The trails provide a close-up look at Pennsylvanian-age limestone outcrops and younger alluvial fill—silt, sand, and other sediment—along Wolf Creek. The limestone formed from sediment deposited in shallow seas during the Pennsylvanian subperiod, which lasted from about 323 million to 299 million years ago. The Quaternary-age alluvial fill was eroded off outcrops and then carried in and deposited by flowing water in the river bed—a process that continues today.
All, or at least most, of the limestone along the trails is Wyandotte Limestone, a thick layer that got its name because it was first studied and described by a geologist in nearby Wyandotte County. The Wyandotte Limestone, a geologic unit called a formation, is divided into smaller units (layers) called members. Although it is known as the Wyandotte Limestone, its members are layers of limestone and shale (but mostly limestone). The shale layers, if present in the outcrops, are not easily seen. They may, in fact, only be present below Earth's surface there.

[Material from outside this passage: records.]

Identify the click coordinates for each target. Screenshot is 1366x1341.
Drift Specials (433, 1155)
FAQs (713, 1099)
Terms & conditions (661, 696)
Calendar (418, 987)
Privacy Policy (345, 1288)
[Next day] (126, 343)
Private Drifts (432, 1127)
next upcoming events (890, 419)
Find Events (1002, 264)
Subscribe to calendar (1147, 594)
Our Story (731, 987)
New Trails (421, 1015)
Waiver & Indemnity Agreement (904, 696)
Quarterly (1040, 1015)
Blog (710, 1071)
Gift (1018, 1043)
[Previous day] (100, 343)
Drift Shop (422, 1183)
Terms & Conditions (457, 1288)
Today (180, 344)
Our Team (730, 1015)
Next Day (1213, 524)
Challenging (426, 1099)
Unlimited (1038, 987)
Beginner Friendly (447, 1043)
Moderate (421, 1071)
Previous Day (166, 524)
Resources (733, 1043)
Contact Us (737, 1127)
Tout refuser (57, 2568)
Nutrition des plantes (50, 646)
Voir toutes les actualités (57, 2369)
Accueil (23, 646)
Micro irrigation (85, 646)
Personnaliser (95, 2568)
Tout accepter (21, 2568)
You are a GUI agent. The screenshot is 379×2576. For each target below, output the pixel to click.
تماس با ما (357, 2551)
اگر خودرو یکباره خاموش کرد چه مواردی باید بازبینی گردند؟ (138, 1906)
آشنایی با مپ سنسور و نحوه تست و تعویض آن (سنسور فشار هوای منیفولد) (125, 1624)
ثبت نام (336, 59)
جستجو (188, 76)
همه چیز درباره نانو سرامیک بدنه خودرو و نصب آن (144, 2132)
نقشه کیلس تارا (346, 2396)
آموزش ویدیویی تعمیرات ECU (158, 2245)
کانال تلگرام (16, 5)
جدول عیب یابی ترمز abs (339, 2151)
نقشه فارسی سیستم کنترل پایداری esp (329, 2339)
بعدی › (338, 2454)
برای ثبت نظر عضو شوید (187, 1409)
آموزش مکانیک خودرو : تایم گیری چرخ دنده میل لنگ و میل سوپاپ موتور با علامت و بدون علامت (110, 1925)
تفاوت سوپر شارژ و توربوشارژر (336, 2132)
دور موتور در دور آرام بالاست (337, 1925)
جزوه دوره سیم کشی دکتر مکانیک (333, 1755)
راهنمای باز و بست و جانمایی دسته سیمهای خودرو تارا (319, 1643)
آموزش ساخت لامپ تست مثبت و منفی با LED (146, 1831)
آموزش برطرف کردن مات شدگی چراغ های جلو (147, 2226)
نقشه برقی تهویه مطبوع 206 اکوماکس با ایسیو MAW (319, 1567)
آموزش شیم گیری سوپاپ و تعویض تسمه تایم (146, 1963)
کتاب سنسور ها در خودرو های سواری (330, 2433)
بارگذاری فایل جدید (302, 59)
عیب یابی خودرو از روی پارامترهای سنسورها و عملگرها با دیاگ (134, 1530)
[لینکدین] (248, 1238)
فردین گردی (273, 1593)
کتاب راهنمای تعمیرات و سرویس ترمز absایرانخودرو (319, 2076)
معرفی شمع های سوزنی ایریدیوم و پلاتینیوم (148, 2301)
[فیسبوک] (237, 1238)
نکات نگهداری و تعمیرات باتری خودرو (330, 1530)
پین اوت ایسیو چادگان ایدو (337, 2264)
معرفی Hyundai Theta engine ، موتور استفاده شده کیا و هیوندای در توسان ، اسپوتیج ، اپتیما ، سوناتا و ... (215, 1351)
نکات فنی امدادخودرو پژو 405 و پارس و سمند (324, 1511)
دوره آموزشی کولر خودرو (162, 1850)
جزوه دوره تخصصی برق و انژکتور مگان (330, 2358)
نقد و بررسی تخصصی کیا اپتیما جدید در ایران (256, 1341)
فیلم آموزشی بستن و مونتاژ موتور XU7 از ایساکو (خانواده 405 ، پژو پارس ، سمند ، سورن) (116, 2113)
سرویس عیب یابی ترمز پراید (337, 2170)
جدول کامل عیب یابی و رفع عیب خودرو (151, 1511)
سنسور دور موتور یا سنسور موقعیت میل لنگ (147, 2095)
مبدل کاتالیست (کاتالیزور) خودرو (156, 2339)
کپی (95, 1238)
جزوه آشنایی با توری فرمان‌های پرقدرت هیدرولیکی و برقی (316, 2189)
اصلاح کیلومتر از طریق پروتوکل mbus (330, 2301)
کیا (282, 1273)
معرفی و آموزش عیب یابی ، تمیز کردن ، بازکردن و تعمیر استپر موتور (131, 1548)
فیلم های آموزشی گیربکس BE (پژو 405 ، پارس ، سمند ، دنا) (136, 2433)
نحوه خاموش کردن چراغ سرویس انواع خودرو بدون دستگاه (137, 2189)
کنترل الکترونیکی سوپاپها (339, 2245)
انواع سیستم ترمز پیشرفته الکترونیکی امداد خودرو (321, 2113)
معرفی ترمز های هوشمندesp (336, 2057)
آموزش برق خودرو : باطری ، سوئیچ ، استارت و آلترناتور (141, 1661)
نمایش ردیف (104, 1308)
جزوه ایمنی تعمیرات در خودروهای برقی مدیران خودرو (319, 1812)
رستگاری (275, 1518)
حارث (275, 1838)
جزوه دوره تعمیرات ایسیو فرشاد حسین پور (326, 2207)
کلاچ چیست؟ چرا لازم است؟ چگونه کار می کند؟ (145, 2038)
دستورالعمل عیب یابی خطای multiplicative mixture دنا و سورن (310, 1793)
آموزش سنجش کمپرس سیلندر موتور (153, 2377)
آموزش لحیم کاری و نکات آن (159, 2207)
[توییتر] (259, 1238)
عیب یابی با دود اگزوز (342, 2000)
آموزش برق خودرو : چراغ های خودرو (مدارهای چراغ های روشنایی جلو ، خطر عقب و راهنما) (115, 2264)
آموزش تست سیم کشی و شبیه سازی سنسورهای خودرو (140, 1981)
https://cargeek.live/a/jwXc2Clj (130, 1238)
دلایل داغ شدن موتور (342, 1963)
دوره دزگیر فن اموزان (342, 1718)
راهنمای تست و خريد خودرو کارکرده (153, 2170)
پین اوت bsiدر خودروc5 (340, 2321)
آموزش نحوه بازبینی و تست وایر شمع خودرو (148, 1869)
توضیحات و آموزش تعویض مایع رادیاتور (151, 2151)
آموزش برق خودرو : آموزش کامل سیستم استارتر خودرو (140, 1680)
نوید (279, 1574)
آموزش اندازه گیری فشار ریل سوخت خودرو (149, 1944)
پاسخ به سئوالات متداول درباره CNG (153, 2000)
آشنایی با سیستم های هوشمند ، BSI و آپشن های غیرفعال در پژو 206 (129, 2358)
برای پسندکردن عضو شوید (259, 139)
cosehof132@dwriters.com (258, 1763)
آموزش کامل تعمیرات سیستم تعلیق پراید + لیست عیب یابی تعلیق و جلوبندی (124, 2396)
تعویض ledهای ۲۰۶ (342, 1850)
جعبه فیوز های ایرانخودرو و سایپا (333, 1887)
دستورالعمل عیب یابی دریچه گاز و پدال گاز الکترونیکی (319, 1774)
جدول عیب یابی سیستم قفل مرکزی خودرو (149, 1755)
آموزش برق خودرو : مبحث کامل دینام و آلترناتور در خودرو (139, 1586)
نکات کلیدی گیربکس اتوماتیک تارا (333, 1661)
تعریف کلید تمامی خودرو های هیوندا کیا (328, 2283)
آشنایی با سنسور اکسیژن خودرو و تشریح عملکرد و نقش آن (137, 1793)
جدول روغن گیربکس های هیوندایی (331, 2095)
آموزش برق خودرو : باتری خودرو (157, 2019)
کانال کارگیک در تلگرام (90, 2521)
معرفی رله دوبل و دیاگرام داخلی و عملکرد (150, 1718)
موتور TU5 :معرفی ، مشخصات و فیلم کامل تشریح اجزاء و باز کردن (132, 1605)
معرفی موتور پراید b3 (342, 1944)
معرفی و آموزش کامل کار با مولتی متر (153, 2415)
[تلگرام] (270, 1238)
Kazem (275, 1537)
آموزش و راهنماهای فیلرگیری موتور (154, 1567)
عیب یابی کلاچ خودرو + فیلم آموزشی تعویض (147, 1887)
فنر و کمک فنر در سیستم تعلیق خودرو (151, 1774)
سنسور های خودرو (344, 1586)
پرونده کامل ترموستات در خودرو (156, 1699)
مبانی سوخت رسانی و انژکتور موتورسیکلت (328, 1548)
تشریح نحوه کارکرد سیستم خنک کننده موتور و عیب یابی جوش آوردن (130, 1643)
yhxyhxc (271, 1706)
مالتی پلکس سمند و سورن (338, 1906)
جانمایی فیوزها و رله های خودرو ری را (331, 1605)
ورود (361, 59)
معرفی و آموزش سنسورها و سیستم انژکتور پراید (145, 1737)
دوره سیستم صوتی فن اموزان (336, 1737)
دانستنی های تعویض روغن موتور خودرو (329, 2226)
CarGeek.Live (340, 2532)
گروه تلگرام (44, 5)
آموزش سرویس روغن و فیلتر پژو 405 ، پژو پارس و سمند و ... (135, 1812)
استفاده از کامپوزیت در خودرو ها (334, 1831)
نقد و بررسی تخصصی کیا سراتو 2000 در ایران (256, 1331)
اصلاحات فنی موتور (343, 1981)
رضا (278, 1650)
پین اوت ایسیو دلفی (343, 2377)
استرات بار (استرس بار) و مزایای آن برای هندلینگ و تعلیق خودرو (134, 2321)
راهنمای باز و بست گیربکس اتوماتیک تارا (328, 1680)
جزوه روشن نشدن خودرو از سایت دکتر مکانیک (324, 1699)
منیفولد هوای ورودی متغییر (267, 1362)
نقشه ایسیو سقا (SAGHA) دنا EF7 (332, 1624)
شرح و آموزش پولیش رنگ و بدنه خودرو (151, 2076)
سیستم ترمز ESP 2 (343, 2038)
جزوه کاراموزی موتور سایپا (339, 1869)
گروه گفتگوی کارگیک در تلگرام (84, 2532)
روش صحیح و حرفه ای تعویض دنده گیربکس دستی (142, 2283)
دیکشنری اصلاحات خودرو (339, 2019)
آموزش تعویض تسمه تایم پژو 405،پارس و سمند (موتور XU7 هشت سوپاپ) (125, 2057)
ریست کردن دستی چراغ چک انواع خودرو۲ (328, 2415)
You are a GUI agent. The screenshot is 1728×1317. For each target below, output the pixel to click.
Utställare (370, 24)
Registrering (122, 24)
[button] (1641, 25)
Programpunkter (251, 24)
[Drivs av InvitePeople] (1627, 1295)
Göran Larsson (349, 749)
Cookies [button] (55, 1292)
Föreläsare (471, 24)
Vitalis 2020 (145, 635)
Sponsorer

Although limestone layers may contain marine fossils, most often shells, not many can be easily found in the rocks at the Overland Park Arboretum. The best place to look for them along the trails is on the freshly broken (lighter-colored) surfaces of pieces broken off the outcrops. Likely finds would include broken shell fragments or algae, which would appear as raised lines. Fossils are more common in slightly younger limestones found farther west in Johnson County. Those younger layers once covered the arboretum area but were eroded away long ago, exposing the Wyandotte Limestone.
There is a small entrance fee for the Overland Park Arboretum and Botanical Gardens, which is open year round.